§ Instructions for the task
Please rewrite every line of the listing below, substituting "Instruction:" for each occurrence of "Task:" and keeping all else the same. Omit the pictures from your answer.

Records from a data collection:

--------------------

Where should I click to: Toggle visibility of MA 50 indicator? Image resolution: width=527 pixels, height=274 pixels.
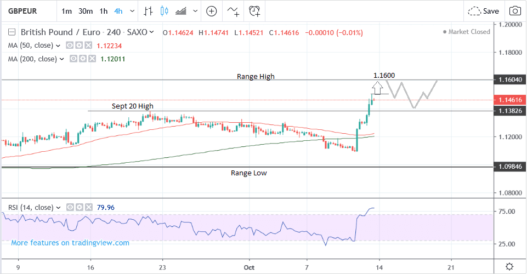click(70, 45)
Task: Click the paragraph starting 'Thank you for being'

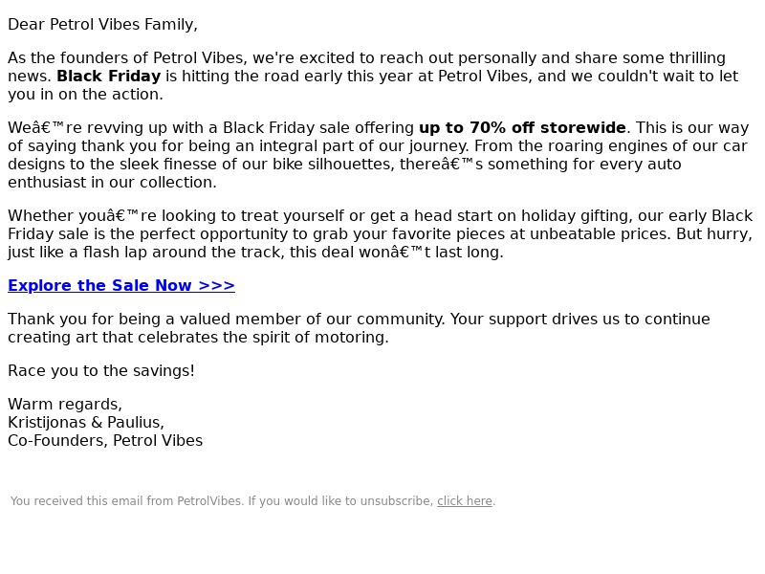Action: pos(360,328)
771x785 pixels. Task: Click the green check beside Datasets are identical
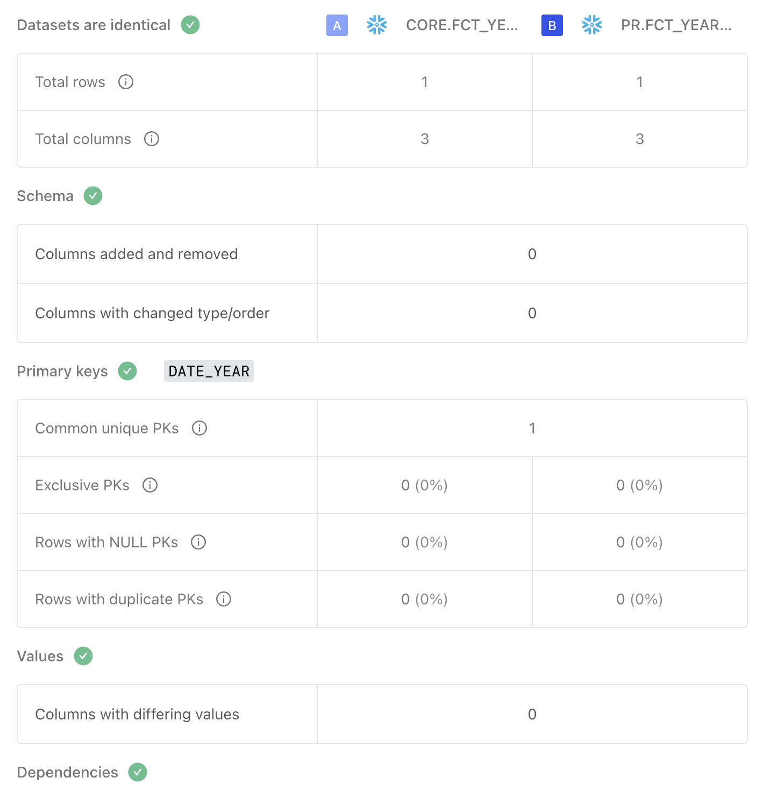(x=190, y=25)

--------------------

§ Answer to the problem
Where should I click to: Toggle visibility of MA 50 indicator? Image resolution: width=527 pixels, height=274 pixels.
click(70, 45)
Instruction: Click the paragraph starting 'Thank you for being'

Action: pos(360,328)
771x785 pixels. Instruction: Click the green check beside Datasets are identical
(x=190, y=25)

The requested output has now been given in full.